Текущая страница: 27 (всего у книги 33 страниц)

Отъезд из Воркуты

Осенью 1954 года начались разговоры об отъезде иностранцев; никто не мог сказать куда: на родину или в отдельные лагеря, где, согласно международному праву, не будет принудительного труда, – о том, дескать, идут дебаты в ООН.

Немцы с начала лета все больше отлынивали от работы, хотя за это наказывали зоной строгого режима: их завалили посылками, особенно из Западной Германии, и они смотреть не хотели на большевистские каши и супы (Советы дивились такому изобилию и солидарности). Но игра была опасна: несмотря на улучшения, зону спецрежима никто не закрывал. До Воркуты дошли, кроме того, слухи о массовом расстреле в мае-июне 1954 года в Кенгирском лагере в Казахстане: на отчаявшихся людей, просто забастовавших, двинули танки, и пятьсот заключенных, мужчин и женщин, погибли на глазах у Круглова, бериевского преемника. Так поступили с забастовщиками в эти сравнительно мягкие времена, и так в СССР будет всегда: и не только с забастовщиками, но со всеми, кто попытается выступить коллективно и независимо.
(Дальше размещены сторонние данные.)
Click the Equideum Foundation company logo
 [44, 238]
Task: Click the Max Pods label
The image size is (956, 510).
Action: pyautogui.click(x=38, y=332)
Слухи об отправке иностранцев стали подтверждаться в первой половине декабря 1954 года. За два-три дня до моего отъезда у меня состоялся забавный разговор с офицером, прибывшим, похоже, из Москвы; меня, видимо, пытались вербовать, проверяя результаты долголетнего перевоспитания. Вначале офицер намекнул на перспективу освобождения, заявив: «Времена меняются, дела заключенных пересматривают, и многих возвращают к семьям». Потом он спросил, какого я мнения о знакомом русском, эмигранте в Риме. Я ответил, наверное, чересчур наивно, потому что офицер, осмелев, напрямую спросил о миссионерах, которых я, по словам свидетеля, знаю, «они вроде где-то на севере Советского Союза». Я ответил, что никого не знаю, а если бы знал, то не сказал.

– Почему же?

– Потому что это было бы изменой моей религии.

– Да что вы! Речь о предателях народа, которые прикрываются религией. Это шпионы империализма, они засланы для подрыва пролетарского государства. Если разоблачите их, сделаете доброе дело!

– Ах, доброе! Конечно, нехорошо, если кто-то под прикрытием религии занят шпионажем. Тогда что ж вы требуете того же и от меня? Если я начну шпионить за подозреваемыми в шпионаже, я тоже буду шпионом, а не священником.

– Как вы можете сравнивать? То враги народа, а вы будете другом.

– Ах, другом? И, работая на вас, я буду хорошим священником? Так знайте, что если те священники работали на Америку, то это не так плохо: в Америке обеспечена свобода религии, а в СССР нещадно преследуют религию.

Услышав такое, офицер отпустил меня. Но накануне отъезда из Воркуты снова состоялась попытка получить у меня сведения, более гнусная. 14 декабря иностранцам велели готовиться к отъезду. Я сдал большой вещевой мешок, одеяло, простыню и тому подобное, попрощался с друзьями и среди них с единственным священником, проведшим у нас несколько недель, отцом Величковским[121]121
  Справка о Василии Величковском приведена в Приложении V. – Прим. сост.


[Закрыть]
, редемптористом, первым встреченным мною на Воркуте. Потом сложил пожитки в два мешка и деревянный чемоданчик с двойным дном – я сам смастерил его около года назад, чтобы спрятать кое-что от надзирателей. Получил причитавшиеся за последние полтора месяца сто сорок рублей, которые поделил между напарниками, как я уже рассказывал.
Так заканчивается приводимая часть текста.